▸ Text provided

───

In a ruling last month on the constitutionality of life imprisonment for juveniles, the U.S. Supreme Court cited an amicus brief filed by NASW and others arguing that “condemning an immature, vulnerable, and not-yet-fully-formed adolescent to die in prison is a constitutionally disproportionate punishment.”
The court ruled that it is unconstitutional to sentence juvenile offenders to life in prison without parole for crimes that don’t involve homicide. Justice Anthony Kennedy, who wrote the majority opinion, said the categorical practice of sentencing offenders under age 18 to life without parole violates the ban on cruel and unusual punishment safeguarded in the Eighth Amendment to the Constitution.
“Due to the limited number of cases the court accepts each term, the cases often generate immense national scrutiny and a large number of amicus briefs,” said NASW Associate Counsel Sherri Morgan. “For the court to specifically reference an amicus brief indicates that they have found the ... information valuable for at least one point in its decision-making process.”
Kennedy also noted that such a harsh punishment for juvenile offenders has been rejected “the world over.”
Morgan said NASW is pleased that the court continues to issue decisions recognizing the developmental differences between adult and juvenile offenders that necessitate different treatment within the criminal justice system.
“These differences are documented in the scientific literature on adolescent brain development and NASW’s policy statements,” Morgan added.
The case, Graham v. Florida, stems from a Florida court’s decision to sentence Terrance Graham, a 17-year-old male, to life in prison without parole for committing robberies while on probation for a previous robbery.
Federal law, 37 states and the District of Columbia permit sentences of life without parole for juveniles convicted of crimes not involving homicide.
“A state is not required to guarantee eventual freedom to a juvenile offender convicted of a non-homicide crime,” Kennedy clarified in his ruling. “What the state must do, however, is give defendants ... some meaningful opportunity to obtain release based on demonstrated maturity and rehabilitation.”
Just five years ago, Kennedy, again writing for the majority, invalidated the death penalty for juveniles, concluding that their developmental characteristics mitigated their culpability for heinous crimes.
Morgan noted that the decision supports the social work value of respect for “the inherent dignity and worth of the person” and encourages social workers to continue advocating and developing services for incarcerated youthful offenders and to focus on re-entry services for offenders who are released.
NASW joined the American Psychological Association, American Psychiatric Association and Mental Health America in filing the brief.
The Supreme Court also sided with NASW in its recent decision in the matter of Lewis et al. v. City of Chicago, a case involving Chicago’s use of a hiring exam for firefighters that illegally discriminated against minority applicants.
Title VII of the 1964 Civil Rights Act, which prohibits employment discrimination based on race, color, religion, sex or national origin, requires claims of discrimination to be filed with the Equal Employment Opportunity Commission within 300 days after the alleged unlawful employment practice occurred. The city had argued that the unlawful practice occurred the moment it announced the test results; the plaintiffs filed their initial claims of discrimination well beyond 300 days of the city’s announcement.

───

▸ Data to examine

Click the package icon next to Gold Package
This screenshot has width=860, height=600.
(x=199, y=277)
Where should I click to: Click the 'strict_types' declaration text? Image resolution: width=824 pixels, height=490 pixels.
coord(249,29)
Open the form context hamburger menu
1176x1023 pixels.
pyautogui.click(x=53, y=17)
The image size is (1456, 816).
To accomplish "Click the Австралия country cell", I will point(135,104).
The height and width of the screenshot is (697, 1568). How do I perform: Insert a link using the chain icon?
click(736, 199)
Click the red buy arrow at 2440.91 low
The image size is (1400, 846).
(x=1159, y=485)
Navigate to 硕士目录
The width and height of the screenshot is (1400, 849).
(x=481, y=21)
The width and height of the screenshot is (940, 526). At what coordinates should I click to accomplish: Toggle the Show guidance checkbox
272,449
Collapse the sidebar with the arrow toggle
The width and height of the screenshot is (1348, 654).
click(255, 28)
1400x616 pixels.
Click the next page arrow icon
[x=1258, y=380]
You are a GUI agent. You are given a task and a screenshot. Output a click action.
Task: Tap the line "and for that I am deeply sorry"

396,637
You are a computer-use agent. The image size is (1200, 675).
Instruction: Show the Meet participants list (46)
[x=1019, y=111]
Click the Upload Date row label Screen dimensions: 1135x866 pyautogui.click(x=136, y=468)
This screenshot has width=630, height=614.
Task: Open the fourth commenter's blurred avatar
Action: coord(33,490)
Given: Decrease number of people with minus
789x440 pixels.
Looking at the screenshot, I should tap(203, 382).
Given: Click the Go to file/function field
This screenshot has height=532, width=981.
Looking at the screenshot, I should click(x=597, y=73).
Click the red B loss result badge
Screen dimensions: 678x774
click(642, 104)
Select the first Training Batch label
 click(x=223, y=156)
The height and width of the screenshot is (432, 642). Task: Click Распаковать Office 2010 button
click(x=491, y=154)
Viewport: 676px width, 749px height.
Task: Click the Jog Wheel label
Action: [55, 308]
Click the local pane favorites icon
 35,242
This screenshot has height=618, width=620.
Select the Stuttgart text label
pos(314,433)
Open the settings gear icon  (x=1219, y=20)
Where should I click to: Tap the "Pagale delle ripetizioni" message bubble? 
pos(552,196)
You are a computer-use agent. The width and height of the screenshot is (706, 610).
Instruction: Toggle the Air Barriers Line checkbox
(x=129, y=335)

───

▸ Questions
1 - Copy out everything in the article on the juvenile sentencing ruling from "The Supreme Court" down to "against minority applicants.".
2 - Decide whether each statement agrees with the article on the juvenile sentencing ruling, and answer yes or no with the words from the article that decide it: (a) Justice Anthony Kennedy wrote the majority opinion. (b) NASW filed the amicus brief on its own. (c) Terrance Graham was 16 years old when he was sentenced.
3 - Name every organization that, according to the article on the juvenile sentencing ruling, joined NASW in filing the brief.

▸ Response list
1 -
The Supreme Court also sided with NASW in its recent decision in the matter of Lewis et al. v. City of Chicago, a case involving Chicago’s use of a hiring exam for firefighters that illegally discriminated against minority applicants.

2 -
(a) Yes: "Justice Anthony Kennedy, who wrote the majority opinion"
(b) No: "NASW joined the American Psychological Association, American Psychiatric Association and Mental Health America in filing the brief."
(c) No: "Terrance Graham, a 17-year-old male"

3 -
American Psychological Association
American Psychiatric Association
Mental Health America